Santé et éducation: la CAQ pourrait dépenser moins

C’est ce qu’a laissé entendre le ministre des Finances, Eric Girard, en commission parlementaire jeudi après-midi. L’augmentation des dépenses en 2019-2020 pourrait donc être inférieure aux 5 % ciblés dans le budget déposé le 21 mars dernier.

M. Girard était questionné par l’opposition péquiste sur la capacité du gouvernement caquiste de réaliser ses engagements si la croissance économique espérée n’est pas au rendez-vous dans les prochaines années.

« Vous allez peut-être dire aux Québécois : « nous l’avions prévu, l’économie ne s’est pas comportée comme on l’espérait, donc malheureusement, nous ne pourrons réaliser les engagements en vertu desquels nous nous sommes fait élire » », a imagé le député péquiste de René-Lévesque, Martin Ouellet.

M. Girard a alors répondu qu’il pouvait compter sur une « marge de manoeuvre additionnelle ».

Il a fait remarquer qu’au cours des années précédentes, sous le gouvernement Couillard, il y a eu une « erreur de prévision des dépenses », donc les dépenses réalisées n’ont pas été à la hauteur des dépenses estimées, pour reprendre ses mots.

Le ministre a fait référence au document budgétaire qui note qu’en 2015-2016, les dépenses étaient de 2,1 milliards moins élevées que prévu, et en 2016-2017, de 1,6 milliard.

Il y a donc « possibilité de marge de manoeuvre sur le cadre financier si cette situation perdure ».

Le ministre des Finances a précisé qu’il ne voulait « pas prendre de position idéologique » et blâmer le gouvernement libéral précédent, mais qu’il a observé un phénomène : « Chaque année, une part des surplus budgétaires historiques est reliée à un niveau de dépenses qui ne rencontre pas les objectifs de dépenses établis dans le cadre du processus budgétaire. »

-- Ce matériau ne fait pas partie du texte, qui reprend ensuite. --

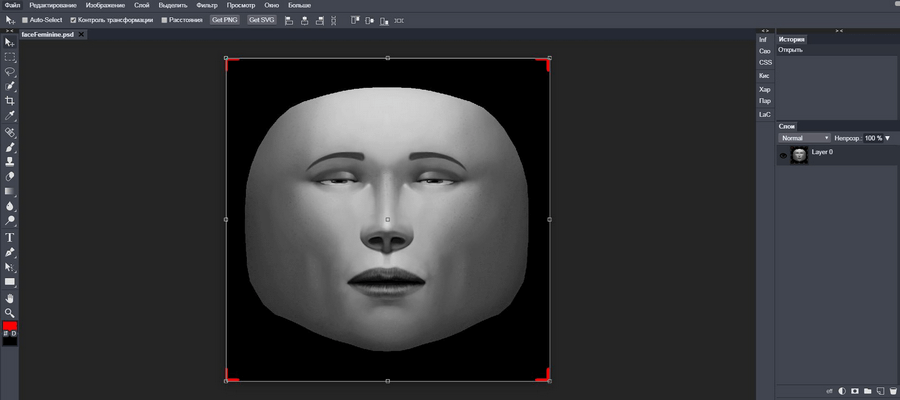Select the Lasso tool
This screenshot has width=900, height=400.
tap(10, 71)
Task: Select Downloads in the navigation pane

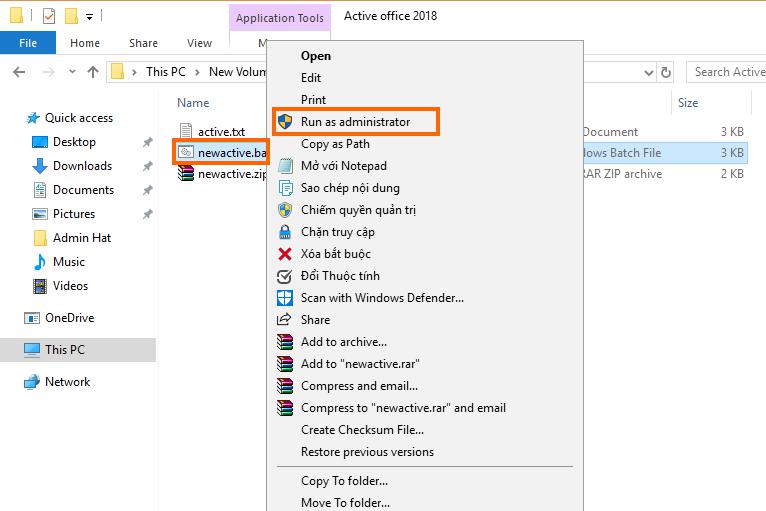Action: click(x=82, y=166)
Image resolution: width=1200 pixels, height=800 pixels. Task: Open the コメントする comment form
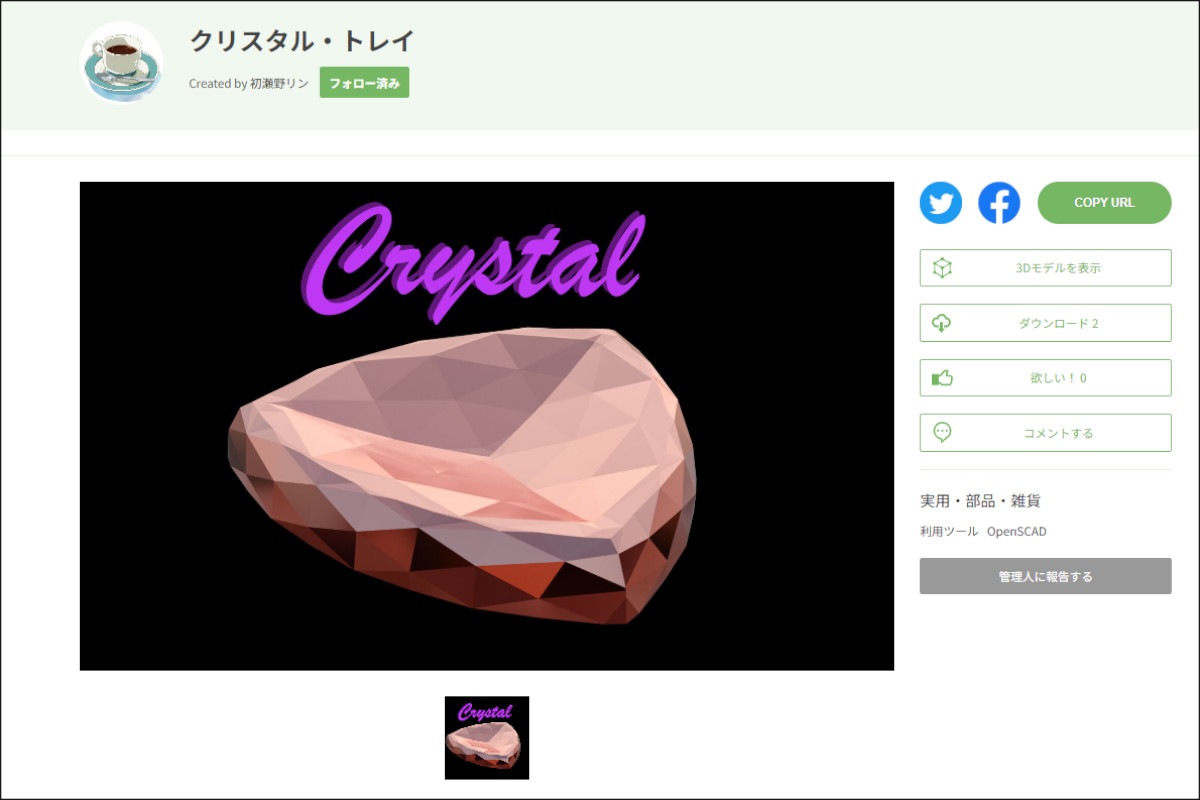coord(1045,433)
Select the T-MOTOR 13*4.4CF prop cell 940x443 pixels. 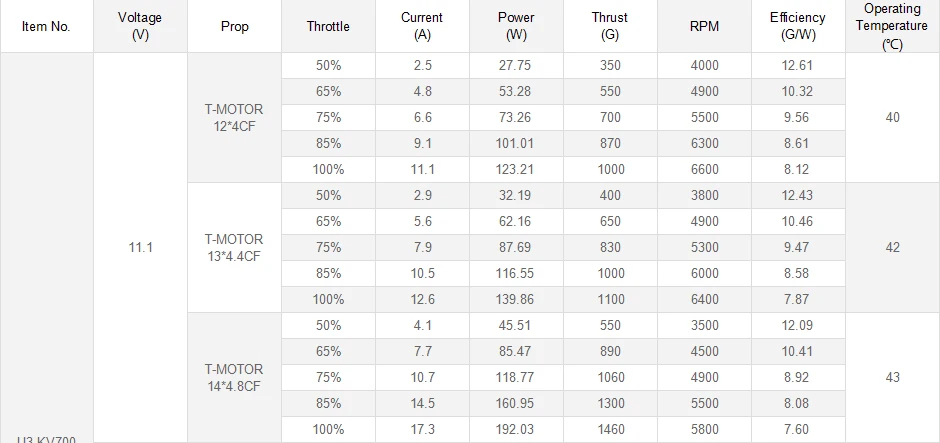pos(235,247)
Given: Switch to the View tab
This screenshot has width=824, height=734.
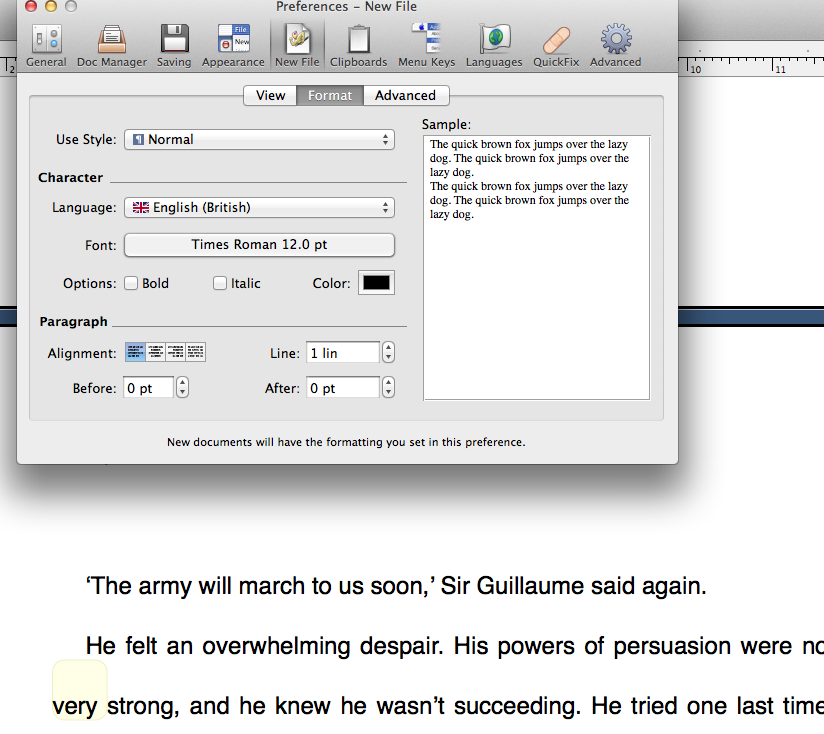Looking at the screenshot, I should click(270, 96).
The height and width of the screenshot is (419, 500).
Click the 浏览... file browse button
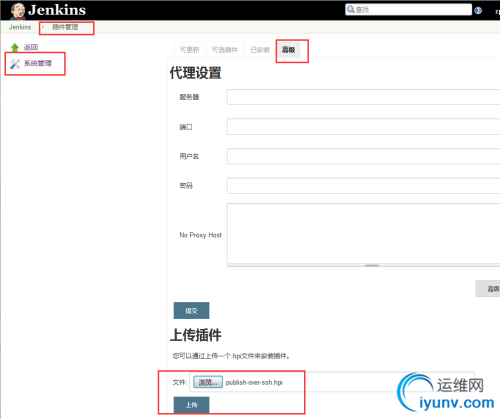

Quant à savoir s’il allait ainsi encourager un niveau de dépenses inférieur aux prévisions, M. Girard a fait remarquer que c’est à son collègue, le président du Conseil du trésor, Christian Dubé, de répondre à cette question, puisque c’est lui qui est responsable des dépenses.

M. Ouellet a pour sa part souligné que l’écart entre les dépenses promises et les dépenses réelles est « problématique », puisque des organismes comme des commissions scolaires attendent alors des sommes qui ne sont pas acheminées.

Il s’est inquiété qu’on puisse « revivre la même chose » qu’au cours du dernier mandat du gouvernement libéral.

Rappelons que dans son budget déposé il y a deux semaines, le gouvernement caquiste prévoit une augmentation moyenne des dépenses de 5 % en 2019-2020 dans les portefeuilles ministériels, et plus précisément 5,4 % en Santé, ainsi que 5,1 % en Éducation.